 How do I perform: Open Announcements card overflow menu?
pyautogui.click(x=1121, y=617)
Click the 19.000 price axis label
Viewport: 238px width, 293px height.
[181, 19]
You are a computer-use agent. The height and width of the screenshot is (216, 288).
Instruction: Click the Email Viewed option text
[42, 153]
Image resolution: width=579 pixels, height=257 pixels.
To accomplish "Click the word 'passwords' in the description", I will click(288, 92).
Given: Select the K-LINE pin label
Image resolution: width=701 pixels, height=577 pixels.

::::::::

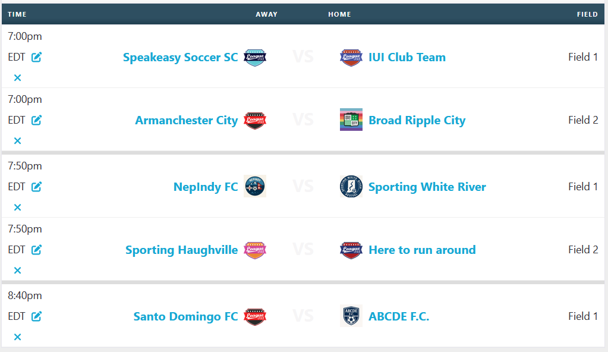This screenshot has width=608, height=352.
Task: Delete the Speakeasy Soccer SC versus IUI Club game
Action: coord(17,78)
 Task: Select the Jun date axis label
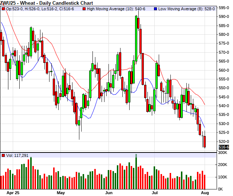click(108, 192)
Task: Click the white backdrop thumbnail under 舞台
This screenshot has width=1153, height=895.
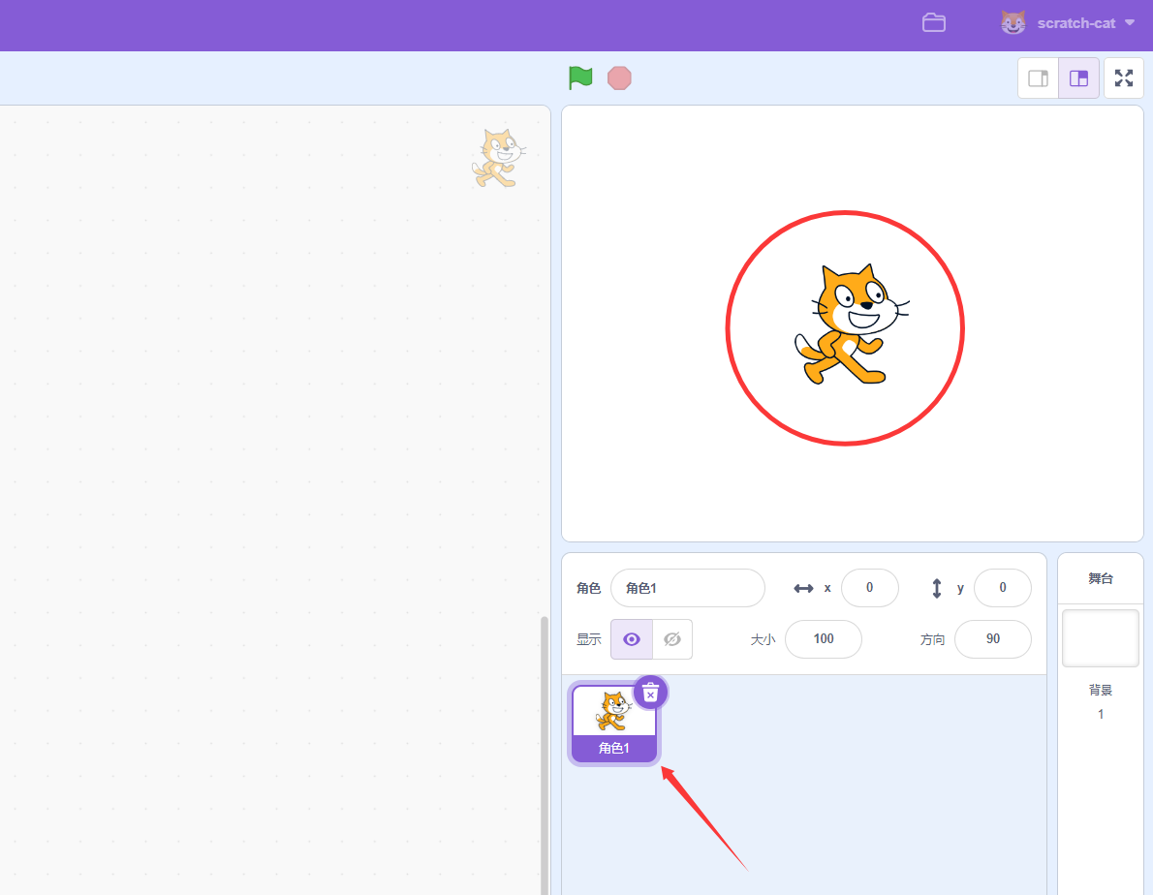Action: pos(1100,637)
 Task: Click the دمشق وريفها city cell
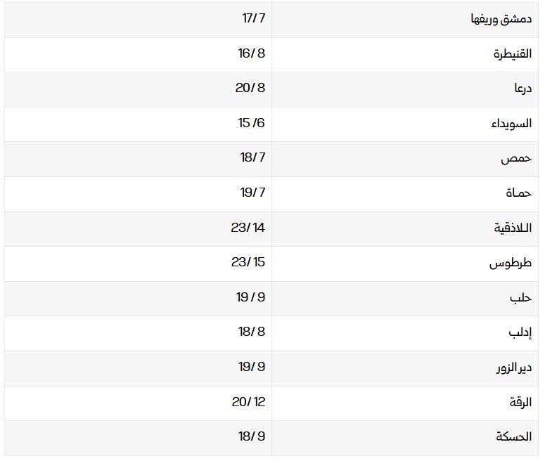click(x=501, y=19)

::::::::

[WHAT IS NEEDED]:
Please pick out each line of the entries above that contains the string "Select", matching case exactly, and copy those lines.

[SOLUTION]:
Given: Select the K-LINE pin label
 Task: Select the Jun date axis label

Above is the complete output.